Comparison of Antioxidant Effects of 3‐Hydroxybutyrate and Sodium 3‐Hydroxybutyrate Through SIRT3/FOXO3A Pathway: Implications for In Vitro and In Vivo Research

ABSTRACT 3‐hydroxybutyrate (3HBH) and sodium 3HBH (3HBNa) have been used in many studies, leading to confusion about their roles. The present study aimed to compare the antioxidant effects of 3HBH and 3HBNa. The CCK8 was used to assess the antioxidant effect of 3HBH and 3HBNa on H 2 O 2 ‐induced BV2 cells. Total‐glutathione (T‐GSH), malondialdehyde (MDA), and reactive oxygen species (ROS) levels were measured. Apoptosis was evaluated by flow cytometry.
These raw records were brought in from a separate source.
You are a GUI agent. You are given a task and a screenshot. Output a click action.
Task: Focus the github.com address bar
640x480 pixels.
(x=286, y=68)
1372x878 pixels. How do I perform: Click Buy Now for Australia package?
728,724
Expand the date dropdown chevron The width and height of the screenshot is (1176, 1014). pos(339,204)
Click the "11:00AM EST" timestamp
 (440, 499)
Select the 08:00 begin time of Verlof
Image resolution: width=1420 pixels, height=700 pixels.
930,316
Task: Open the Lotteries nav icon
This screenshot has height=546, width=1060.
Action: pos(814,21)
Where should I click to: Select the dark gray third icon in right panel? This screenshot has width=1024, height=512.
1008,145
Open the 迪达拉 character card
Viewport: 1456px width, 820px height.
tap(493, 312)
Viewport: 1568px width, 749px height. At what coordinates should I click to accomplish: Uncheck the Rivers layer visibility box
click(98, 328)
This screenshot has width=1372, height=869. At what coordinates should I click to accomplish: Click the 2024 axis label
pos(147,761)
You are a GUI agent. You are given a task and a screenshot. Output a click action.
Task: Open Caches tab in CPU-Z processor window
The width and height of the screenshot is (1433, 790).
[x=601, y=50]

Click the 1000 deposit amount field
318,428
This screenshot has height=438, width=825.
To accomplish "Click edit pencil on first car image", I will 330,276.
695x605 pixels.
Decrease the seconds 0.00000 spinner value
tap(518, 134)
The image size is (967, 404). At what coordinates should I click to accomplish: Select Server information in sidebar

Western blot and RT‐qPCR were used to detect the protein and mRNA expression levels of BCL‐2, BAX, CASPASE‐3, SIRT3, and FOXO3A. Blood ketone concentrations of the mice were recorded at different time points after administration of the same dose of 3HBNa and 3HBH. Both 3HBH and 3HBNa showed anti‐oxidative and anti‐apoptotic ability on H 2 O 2 ‐induced BV2 cells, but the ability of 3HBH was stronger than that of 3HBNa. 3HBH exhibited a stronger ability to activate the sirtuin 3 (SIRT3)/forkhead box O3 (FOXO3A) pathway. The ability of ketogenic effects was no significant difference between 3HBH and 3HBNa in in vivo studies. These findings suggest prioritizing 3HBH over 3HBNa in in vitro research. However, both options are available in in vivo studies from a ketogenic perspective.